*** Available data

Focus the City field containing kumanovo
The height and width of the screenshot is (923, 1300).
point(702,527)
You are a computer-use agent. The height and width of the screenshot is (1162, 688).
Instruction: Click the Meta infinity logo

******

- **Challenge**
Edit the records above by replacing "Click" with "Select", leaving everything else unchanged.

- **Task solution**
Focus the City field containing kumanovo
The height and width of the screenshot is (923, 1300).
point(702,527)
You are a computer-use agent. The height and width of the screenshot is (1162, 688).
Instruction: Select the Meta infinity logo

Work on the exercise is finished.